Please transcribe the items below word for word, covering only everything from the line containing "You are a GUI" down to the line containing "click(527, 275)", both of those lines included.

— Begin INPUT FOR THIS TASK —

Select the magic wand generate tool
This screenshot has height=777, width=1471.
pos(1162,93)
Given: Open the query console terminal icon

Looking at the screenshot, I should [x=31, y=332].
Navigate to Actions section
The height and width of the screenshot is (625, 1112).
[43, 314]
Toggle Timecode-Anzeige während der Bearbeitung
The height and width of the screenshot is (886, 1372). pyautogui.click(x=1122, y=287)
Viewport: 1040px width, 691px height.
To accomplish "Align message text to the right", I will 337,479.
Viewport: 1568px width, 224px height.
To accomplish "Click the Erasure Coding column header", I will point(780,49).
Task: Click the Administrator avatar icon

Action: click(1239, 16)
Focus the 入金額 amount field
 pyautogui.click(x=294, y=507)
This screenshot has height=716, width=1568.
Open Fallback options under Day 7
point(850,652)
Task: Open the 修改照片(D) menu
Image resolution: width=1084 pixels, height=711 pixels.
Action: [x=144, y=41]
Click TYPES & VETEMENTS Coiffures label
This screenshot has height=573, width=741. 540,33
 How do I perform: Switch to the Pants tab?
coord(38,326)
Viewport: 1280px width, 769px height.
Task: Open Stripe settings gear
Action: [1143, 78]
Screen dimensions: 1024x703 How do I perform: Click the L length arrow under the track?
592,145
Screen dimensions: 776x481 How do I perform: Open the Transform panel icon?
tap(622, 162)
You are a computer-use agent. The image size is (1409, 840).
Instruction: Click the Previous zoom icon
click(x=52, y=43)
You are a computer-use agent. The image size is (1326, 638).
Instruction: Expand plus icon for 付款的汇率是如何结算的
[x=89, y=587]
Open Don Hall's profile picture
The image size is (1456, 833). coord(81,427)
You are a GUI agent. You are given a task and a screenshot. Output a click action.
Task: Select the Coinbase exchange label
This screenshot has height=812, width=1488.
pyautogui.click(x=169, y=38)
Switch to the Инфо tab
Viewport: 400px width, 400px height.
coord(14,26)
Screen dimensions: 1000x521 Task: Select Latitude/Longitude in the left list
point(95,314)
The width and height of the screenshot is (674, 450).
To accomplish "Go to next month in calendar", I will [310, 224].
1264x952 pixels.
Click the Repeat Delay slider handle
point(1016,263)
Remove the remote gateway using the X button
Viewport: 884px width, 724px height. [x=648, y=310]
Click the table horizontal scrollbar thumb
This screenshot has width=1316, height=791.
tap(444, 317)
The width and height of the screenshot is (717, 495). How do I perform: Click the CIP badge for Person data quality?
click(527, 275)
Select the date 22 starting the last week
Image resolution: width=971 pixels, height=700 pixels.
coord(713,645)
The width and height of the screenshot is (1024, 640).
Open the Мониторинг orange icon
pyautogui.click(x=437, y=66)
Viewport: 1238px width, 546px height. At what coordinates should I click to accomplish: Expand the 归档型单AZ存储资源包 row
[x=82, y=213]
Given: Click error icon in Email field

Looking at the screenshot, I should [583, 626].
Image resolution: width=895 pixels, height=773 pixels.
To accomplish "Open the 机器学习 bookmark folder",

— End INPUT FOR THIS TASK —

REPLY –
You are a GUI agent. You are given a task and a screenshot. Output a click action.
Task: Select the Coinbase exchange label
This screenshot has height=812, width=1488.
pyautogui.click(x=169, y=38)
Switch to the Инфо tab
Viewport: 400px width, 400px height.
coord(14,26)
Screen dimensions: 1000x521 Task: Select Latitude/Longitude in the left list
point(95,314)
The width and height of the screenshot is (674, 450).
To accomplish "Go to next month in calendar", I will [310, 224].
1264x952 pixels.
Click the Repeat Delay slider handle
point(1016,263)
Remove the remote gateway using the X button
Viewport: 884px width, 724px height. [x=648, y=310]
Click the table horizontal scrollbar thumb
This screenshot has width=1316, height=791.
tap(444, 317)
The width and height of the screenshot is (717, 495). How do I perform: Click the CIP badge for Person data quality?
click(527, 275)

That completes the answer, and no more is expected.